Looks like Tony Hayward will have his life back after all. British oil giant BP has replaced him with Bob Dudley, an American known for diplomacy. This move that might soften U.S. criticism of the way BP has been handling the oil spill in the Gulf of Mexico.
It's pretty clear that Hayward was not the best in public relations, and has inevitably become a lightning rod for all criticism aimed at the oil spill. In the corporate world today, when perceptions can make or break a company, PR is an important part of an executive's role (particularly in times of crisis). A CEO sets the tone for the whole company, and unintentional missteps and communications are negatives for a firm's external image, as well as for its internal morale.
But that's not the only way CEOs impact companies.
A CEO is the leader of the organization and no matter what they claim, they are ultimately responsible for what happens in the company. The effectiveness of senior management within an organization reflects the quality and capabilities of the CEO. Hayward implied at a Senate testimony last month that the oil spill wasn't his responsibility.
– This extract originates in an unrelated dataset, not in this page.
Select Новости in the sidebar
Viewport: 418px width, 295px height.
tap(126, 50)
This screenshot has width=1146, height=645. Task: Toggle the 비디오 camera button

Democrat Henry Waxman told Hayward he was simply "kicking the can down the road". The buck stops with the leader.
It might not be fair but that's reality.
It has often been said that a CEO's microphone is always on and in my experience as a leader of an organization, that is certainly the case. Tone and values are largely dictated by the attitude of leadership and major shifts can occur in organizations when CEOs are replaced.